— begin ENTRIES SHOWN —

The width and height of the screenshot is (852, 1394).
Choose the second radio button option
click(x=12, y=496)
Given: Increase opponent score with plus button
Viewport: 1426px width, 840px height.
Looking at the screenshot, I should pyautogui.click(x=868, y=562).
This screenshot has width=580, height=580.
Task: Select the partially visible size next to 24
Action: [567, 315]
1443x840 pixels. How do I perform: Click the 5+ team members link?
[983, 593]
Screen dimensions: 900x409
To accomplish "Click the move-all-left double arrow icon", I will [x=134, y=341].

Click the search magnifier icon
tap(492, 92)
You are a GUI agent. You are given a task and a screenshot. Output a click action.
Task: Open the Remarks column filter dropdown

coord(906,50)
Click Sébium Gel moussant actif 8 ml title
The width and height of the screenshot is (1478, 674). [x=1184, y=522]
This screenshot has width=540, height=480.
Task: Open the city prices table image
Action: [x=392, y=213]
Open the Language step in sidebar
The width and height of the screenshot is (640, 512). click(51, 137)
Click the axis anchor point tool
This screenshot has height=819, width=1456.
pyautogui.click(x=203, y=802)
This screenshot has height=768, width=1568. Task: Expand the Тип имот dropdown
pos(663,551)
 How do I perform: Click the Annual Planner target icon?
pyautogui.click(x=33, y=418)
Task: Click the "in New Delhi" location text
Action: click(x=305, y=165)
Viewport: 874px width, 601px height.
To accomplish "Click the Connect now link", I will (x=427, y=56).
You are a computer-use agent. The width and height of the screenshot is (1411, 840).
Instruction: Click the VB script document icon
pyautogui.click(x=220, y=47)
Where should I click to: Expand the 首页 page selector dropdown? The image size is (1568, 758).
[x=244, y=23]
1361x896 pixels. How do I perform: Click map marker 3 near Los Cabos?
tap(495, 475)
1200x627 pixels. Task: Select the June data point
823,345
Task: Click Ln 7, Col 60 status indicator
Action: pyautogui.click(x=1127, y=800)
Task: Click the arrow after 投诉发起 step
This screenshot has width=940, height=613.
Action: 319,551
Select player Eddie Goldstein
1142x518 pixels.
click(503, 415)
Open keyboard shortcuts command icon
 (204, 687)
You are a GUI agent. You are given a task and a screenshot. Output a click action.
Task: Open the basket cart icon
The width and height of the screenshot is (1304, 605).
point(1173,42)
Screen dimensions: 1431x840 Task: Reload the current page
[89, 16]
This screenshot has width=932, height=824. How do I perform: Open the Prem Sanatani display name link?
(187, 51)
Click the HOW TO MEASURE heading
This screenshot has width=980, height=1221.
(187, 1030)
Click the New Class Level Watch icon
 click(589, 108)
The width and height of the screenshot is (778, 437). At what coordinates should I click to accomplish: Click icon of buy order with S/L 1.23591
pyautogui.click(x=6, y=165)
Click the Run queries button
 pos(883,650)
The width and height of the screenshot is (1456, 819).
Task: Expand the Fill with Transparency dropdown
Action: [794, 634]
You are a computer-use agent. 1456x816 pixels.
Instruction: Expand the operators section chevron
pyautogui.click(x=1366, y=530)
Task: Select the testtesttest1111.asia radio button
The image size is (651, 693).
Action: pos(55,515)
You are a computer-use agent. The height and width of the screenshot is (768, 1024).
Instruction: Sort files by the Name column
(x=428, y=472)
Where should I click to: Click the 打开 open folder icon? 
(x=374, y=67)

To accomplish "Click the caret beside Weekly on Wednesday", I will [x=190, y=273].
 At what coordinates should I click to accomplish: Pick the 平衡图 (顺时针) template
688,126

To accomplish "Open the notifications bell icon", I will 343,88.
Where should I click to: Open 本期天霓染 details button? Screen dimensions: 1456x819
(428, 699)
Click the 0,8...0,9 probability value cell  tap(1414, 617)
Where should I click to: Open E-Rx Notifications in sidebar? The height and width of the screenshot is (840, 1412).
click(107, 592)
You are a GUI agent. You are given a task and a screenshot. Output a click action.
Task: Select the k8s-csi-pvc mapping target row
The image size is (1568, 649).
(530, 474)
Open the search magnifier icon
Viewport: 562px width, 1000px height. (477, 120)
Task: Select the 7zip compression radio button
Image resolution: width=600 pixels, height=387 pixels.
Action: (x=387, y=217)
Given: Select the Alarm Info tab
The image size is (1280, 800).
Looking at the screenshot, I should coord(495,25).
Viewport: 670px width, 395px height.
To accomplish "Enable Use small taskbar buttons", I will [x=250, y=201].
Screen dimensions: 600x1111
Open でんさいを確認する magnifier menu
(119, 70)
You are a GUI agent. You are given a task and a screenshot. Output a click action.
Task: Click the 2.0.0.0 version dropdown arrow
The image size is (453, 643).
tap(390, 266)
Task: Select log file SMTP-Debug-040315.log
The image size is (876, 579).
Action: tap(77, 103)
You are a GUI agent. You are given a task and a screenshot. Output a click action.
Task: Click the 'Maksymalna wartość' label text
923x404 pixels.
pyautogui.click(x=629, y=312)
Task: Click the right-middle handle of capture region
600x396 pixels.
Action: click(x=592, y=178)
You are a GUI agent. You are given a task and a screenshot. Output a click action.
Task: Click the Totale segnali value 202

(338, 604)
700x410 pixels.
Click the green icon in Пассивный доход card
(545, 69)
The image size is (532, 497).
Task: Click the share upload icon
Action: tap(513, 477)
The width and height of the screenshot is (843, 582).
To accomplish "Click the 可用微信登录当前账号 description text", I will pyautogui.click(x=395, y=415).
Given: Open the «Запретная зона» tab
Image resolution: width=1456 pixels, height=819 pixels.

— end ENTRIES SHOWN —

DESCRIPTION OF THE TASK: Return each line of the entries above that contains the word "This". Matches must have the same capitalization.

THE ANSWER:
This screenshot has width=580, height=580.
This screenshot has width=540, height=480.
This screenshot has height=819, width=1456.
This screenshot has height=768, width=1568. Task: Expand the Тип имот dropdown
This screenshot has width=940, height=613.
This screenshot has width=932, height=824. How do I perform: Open the Prem Sanatani display name link?
This screenshot has width=980, height=1221.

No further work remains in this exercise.